Where were the parents of this kid who got killed and dumped in a lab, only to be eaten by rats? Why wasn't that one parent more freaked out that if one kid got killed, maybe his own might be in danger? Why weren't ANY of his classmates more upset about his death (especially because some of them seemed to genuinely like him and think he was talented)? Not a single one cried? Not a single one seemed shaken up? I don't know about any of you, but I was in a lot of music groups in school, a lot of choirs, and if any of my classmates -- even ones I didn't like as much -- had been murdered, I would have been shaken up. I would have been distracted and stunned. And to be taken into custody, to be interviewed on FBI premises like that girl was, or those two a cappella guys were, I would have been terrified. The only thing we got was that one kid having an anxiety attack, and they did that for humor. I just feel like the compassion for the victim has been lost, in a lot of these more recent seasons. What I loved about the early seasons was how deeply I ended up feeling for the one who was killed, and how gratifying it was to see Brennan and Booth and the whole team band together and solve those crimes and bring the "bad guys" to justice. Instead, in this episode, we got a poor kid being eaten up by rats and no parent to claim him or mourn him, no classmates to cry about losing him, nothing. It's baffling to me. Why isn't that important? Where is the believable human behavior? Where is the heart?

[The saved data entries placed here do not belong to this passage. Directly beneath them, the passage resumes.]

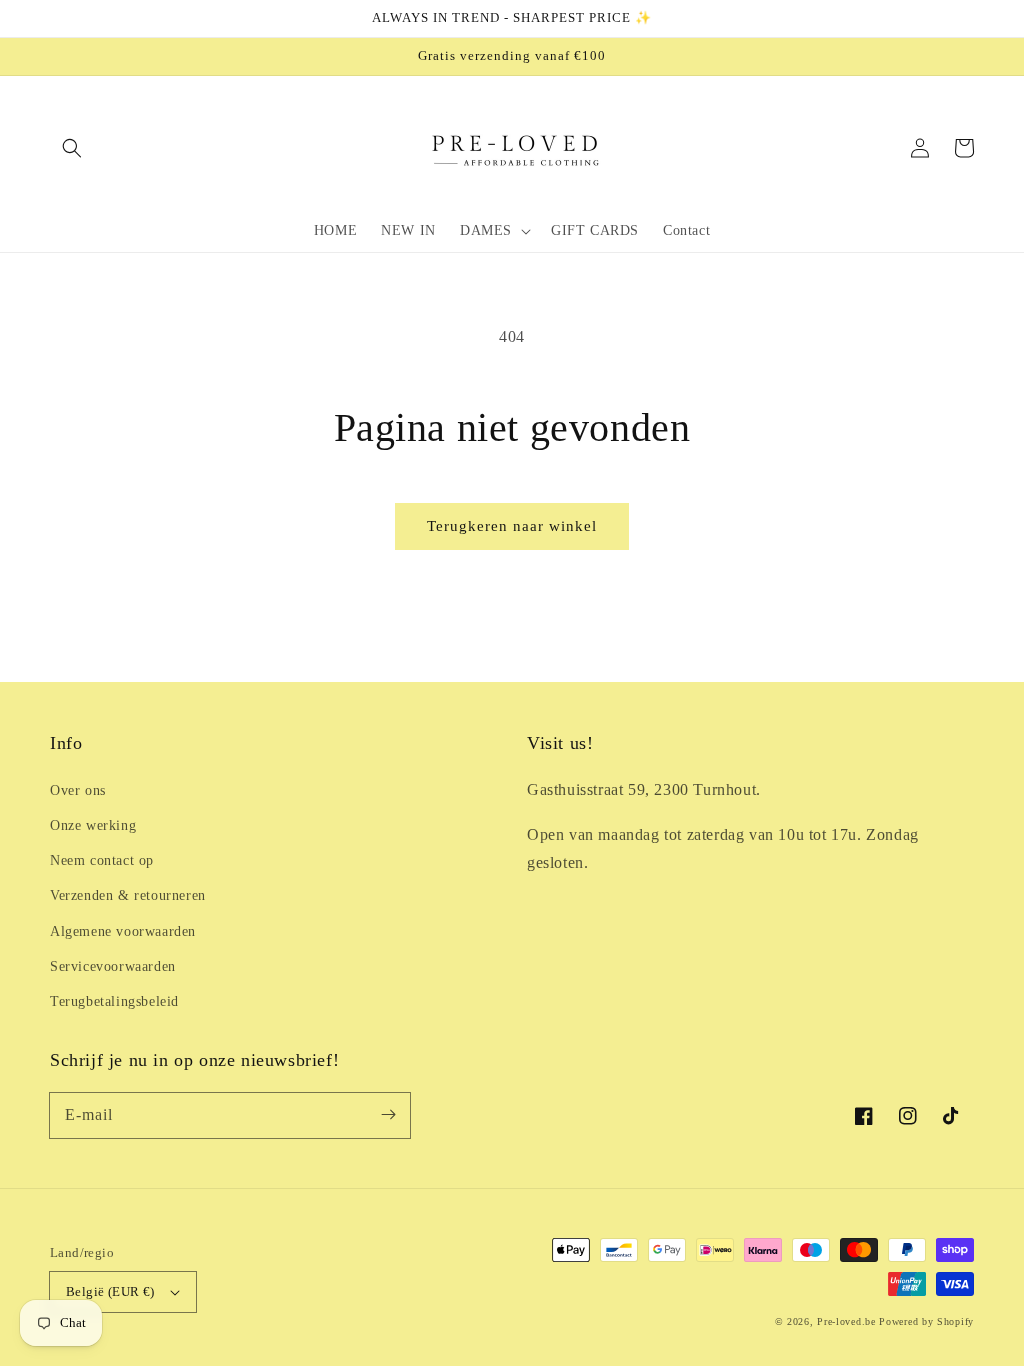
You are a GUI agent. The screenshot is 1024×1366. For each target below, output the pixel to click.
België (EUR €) (110, 1291)
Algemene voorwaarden (123, 931)
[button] (72, 148)
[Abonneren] (388, 1115)
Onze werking (93, 825)
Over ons (78, 790)
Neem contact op (102, 860)
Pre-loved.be (846, 1321)
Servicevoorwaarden (113, 966)
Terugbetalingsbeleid (114, 1001)
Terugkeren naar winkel (512, 526)
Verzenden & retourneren (128, 895)
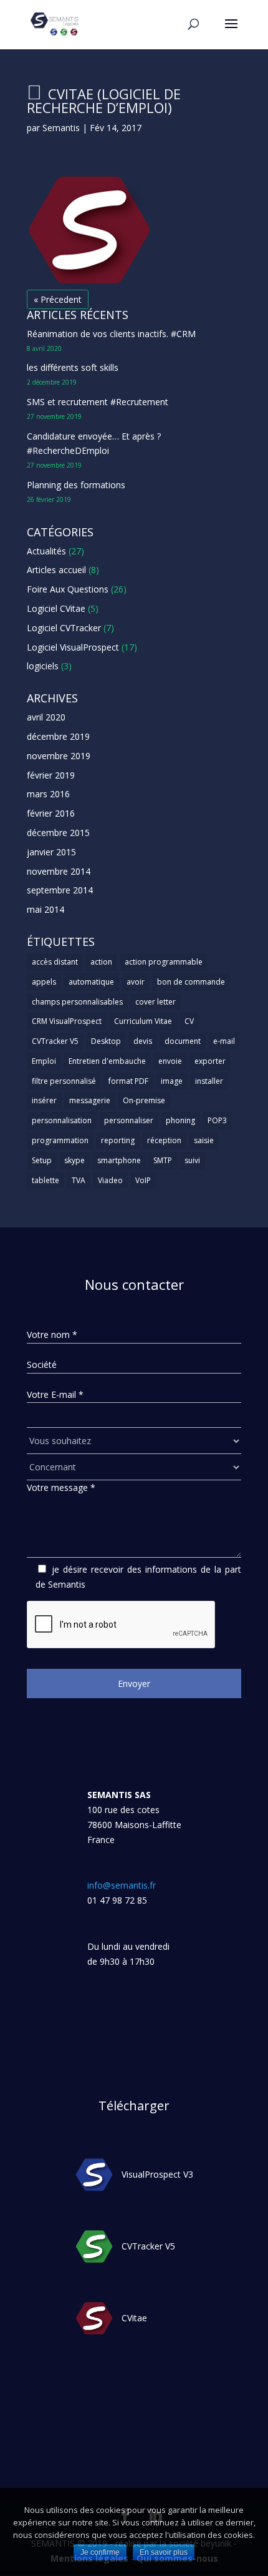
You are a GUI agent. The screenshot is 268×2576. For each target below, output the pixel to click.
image (172, 1081)
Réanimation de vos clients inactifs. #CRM (111, 334)
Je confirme (100, 2552)
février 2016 (51, 813)
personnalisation (62, 1120)
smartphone (119, 1160)
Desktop (106, 1041)
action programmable (164, 961)
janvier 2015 (51, 852)
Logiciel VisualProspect (73, 647)
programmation (60, 1140)
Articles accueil (56, 570)
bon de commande (191, 981)
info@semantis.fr (121, 1885)
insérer (44, 1100)
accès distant (55, 961)
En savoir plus (164, 2552)
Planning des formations (76, 485)
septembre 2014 (60, 890)
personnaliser (128, 1120)
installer (209, 1081)
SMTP (162, 1160)
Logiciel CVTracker (64, 628)
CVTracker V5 (55, 1041)
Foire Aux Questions (67, 589)
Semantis (61, 128)
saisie (204, 1140)
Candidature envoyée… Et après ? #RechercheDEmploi (94, 443)
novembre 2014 (58, 871)
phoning (180, 1120)
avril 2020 (46, 717)
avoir (136, 981)
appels (44, 981)
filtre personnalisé (64, 1081)
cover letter (155, 1001)
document (183, 1041)
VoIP (143, 1180)
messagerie (89, 1100)
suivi (192, 1160)
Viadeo (110, 1180)
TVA (78, 1180)
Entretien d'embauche (107, 1061)
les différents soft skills (72, 367)
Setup (42, 1160)
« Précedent (58, 299)
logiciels (43, 666)
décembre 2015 (58, 832)
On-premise (144, 1100)
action (101, 961)
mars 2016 (48, 794)
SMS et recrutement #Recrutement (97, 402)
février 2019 (51, 775)
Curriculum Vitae (143, 1021)
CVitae (134, 2318)
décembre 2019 (58, 736)
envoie (170, 1061)
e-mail (224, 1041)
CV (189, 1021)
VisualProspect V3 (157, 2175)
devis (142, 1041)
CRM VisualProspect (67, 1021)
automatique (91, 981)
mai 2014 (45, 909)
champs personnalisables (77, 1001)
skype (74, 1160)
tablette (45, 1180)
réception (164, 1140)
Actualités (46, 551)
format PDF (128, 1081)
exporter (210, 1061)
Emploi (44, 1061)
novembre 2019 (58, 756)
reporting (118, 1140)
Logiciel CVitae (56, 608)
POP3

P.S. As a former vocal major, I appreciated Aubrey's enthusiasm about a cappella music. I would have liked to have seen Angela appreciate it more, not because she should like that style of music but because as an artist I would hope she would appreciate knowing that one of her colleagues has an artistic bone in his body as well, in his own way - hers being art, his being music. There's a camaraderie to be found there. So I'm sorry they wrote her talking to him like he was a little crazy and weird. I did like all of them clapping for him, even as they teased him about his performance from long ago. That was funny and sweet. And I can relate, because boy do I have pictures of myself and my big ol' late 80's hair, back when I was in high school show choir. I have videos that people could use to tease me, just like they teased Aubrey. LOL. As I'm sure you must as well, STEPH. I do have to note that I laughed when Aubrey insisted that a G-flat was not a note most singers could hit. Did he mean for a guy? Because if the guy is a tenor or especially a countertenor, he could hit that no problem. And if he was talking about in general, or as sung by a girl (which was the person they were talking to when he made the comment), he's way off with that comment. Because any soprano should be able to hit a high G-flat without too much difficulty. Even if she's a mezzo soprano, that might be the upper cutoff part of her range but she should still be able to hit it. And if she's a lyric soprano, forget about it - she'd be able to hit way higher notes than a G-flat. So... I'm guessing the writers weren't singers in high school or college? *GRIN* That part made me giggle a little. But I appreciate music being highlighted.